Report finds financial services most targeted by DDoS attacks for 2 years
A recent report by Akamai Technologies has revealed that the financial services sector remains the most frequently targeted industry for Layer 3 and 4 distributed denial-of-service (DDoS) attacks for the second consecutive year.
The report, 'Navigating the Rising Tide: Attack Trends in Financial Services,' provides an extensive analysis of cyber threats facing the financial sector.
According to the report, financial services account for 34% of DDoS attacks, followed by the gaming industry at 18% and the high technology sector at 15%.
The financial institutions are attractive targets due to the vast amounts of sensitive data and high-value transactions they manage. Layer 3 and Layer 4 DDoS attacks specifically target the network and transport layers, causing significant disruptions by overwhelming network infrastructure and exhausting server resources and bandwidth. Successful DDoS attacks can severely affect customer trust, lead to downtime, and result in regulatory penalties.
The report attributes the rise in DDoS events to ongoing geopolitical tensions, which have spurred a surge in hacktivist activities. Known threat actors, including REvil, BlackCat (ALPHV), Anonymous Sudan, KillNet, and NoName057, have been particularly active in these activities, often related to the Russia-Ukraine conflict and the Israel-Hamas conflict.
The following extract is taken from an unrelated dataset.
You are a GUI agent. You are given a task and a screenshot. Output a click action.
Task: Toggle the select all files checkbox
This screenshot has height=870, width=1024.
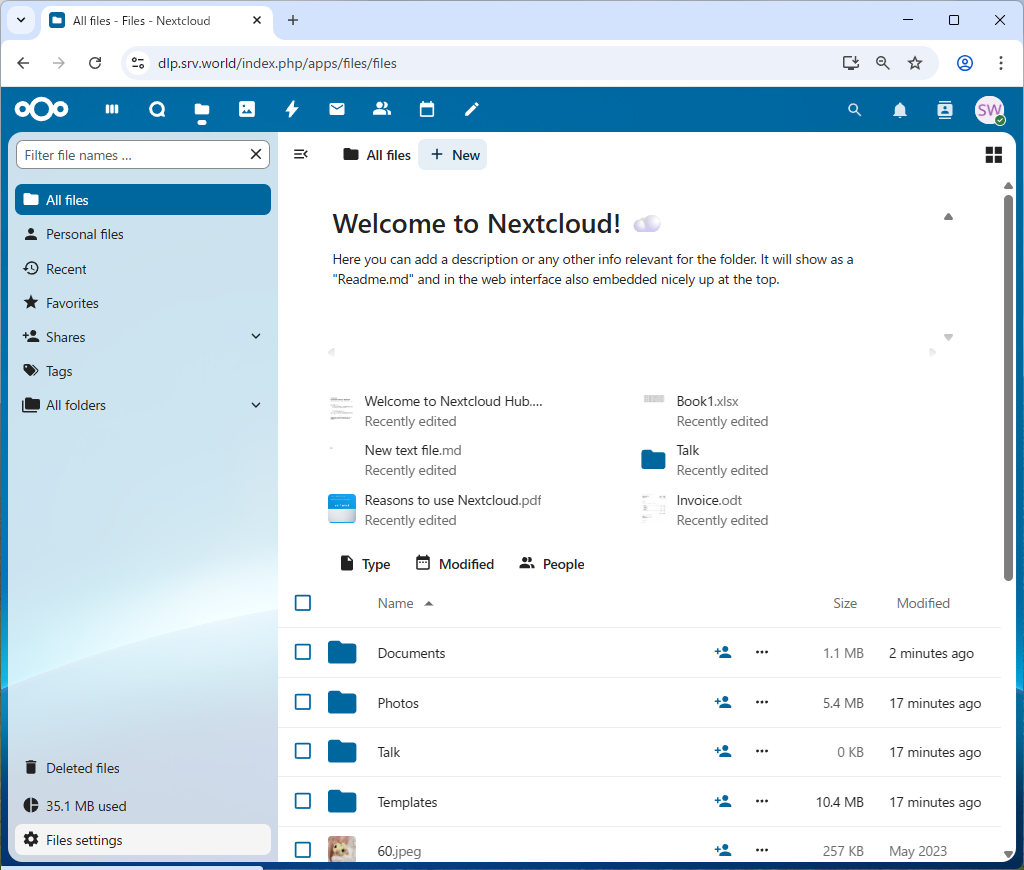coord(303,603)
Other significant findings of the report include the financial services sector being the most affected by brand impersonation and abuse, accounting for 36% of such instances. Commerce follows as the second most targeted sector at 26%. Phishing is the predominant form of counterfeit domain activity targeting financial services, making up 68% of recorded instances, while brand impersonation accounts for 24%. The report also noted a sharp increase in Layer 7 DDoS attacks targeting applications via APIs, with a particular concern being the presence of undocumented "shadow APIs" that information security teams may have overlooked. These unsecured APIs can be exploited by attackers to exfiltrate data, bypass authentication controls, or perform disruptive acts.
Steve Winterfeld, Advisory CISO at Akamai, commented on the significance of these findings, stating, "Cybercrime poses a significant threat to the financial services sector as it causes widespread disruption and serious economic damage."
"This report is designed specifically to help financial services cybersecurity professionals around the globe understand the increasingly complex threat landscape and best practices to protect customers."
The report also highlighted the unique cybersecurity challenges faced in the Asia Pacific and Japan (APJ) region. APJ has received the highest median threat score for phishing attacks against financial institutions, largely due to the region's rapid digitalisation in banking and relatively low awareness of phishing dangers.
The financial services sector in APJ is more vulnerable compared to Europe and America, primarily due to high digitisation and active social media use, which opens more avenues for phishing and impersonation attacks.
Reuben Koh, Director of Security Technology and Strategy at Akamai for APJ, discussed the region's challenges.
"Financial institutions in APJ face a trifecta of challenges in today's landscape such as safeguarding assets and data, ensuring compliance, and staying ahead of innovation to educate customers on the latest phishing and scam tactics," he said.
"Traditional security mechanisms often fall short in detecting sophisticated threats like ransomware and API abuse, underscoring the need for modern AI-powered security technologies to better protect the organisation, meet new regulatory standards and protect customer trust."
Koh emphasised the importance of Chief Information Security Officers making informed decisions on automation, delegation, and outsourcing to ensure scalable security solutions.
The "Navigating the Rising Tide: Attack Trends in Financial Services" report includes a guest column from FS-ISAC, a case study on credential stuffing attacks, and sections on Zero Trust and microsegmentation. It also provides mitigation strategies for defending against DDoS attacks, offering valuable insights for cybersecurity professionals.
This year marks the 10th anniversary of Akamai's State of the Internet (SOTI) reports, which have been crucial in providing expert insights into cybersecurity and web performance landscapes based on data gathered from Akamai Connected Cloud.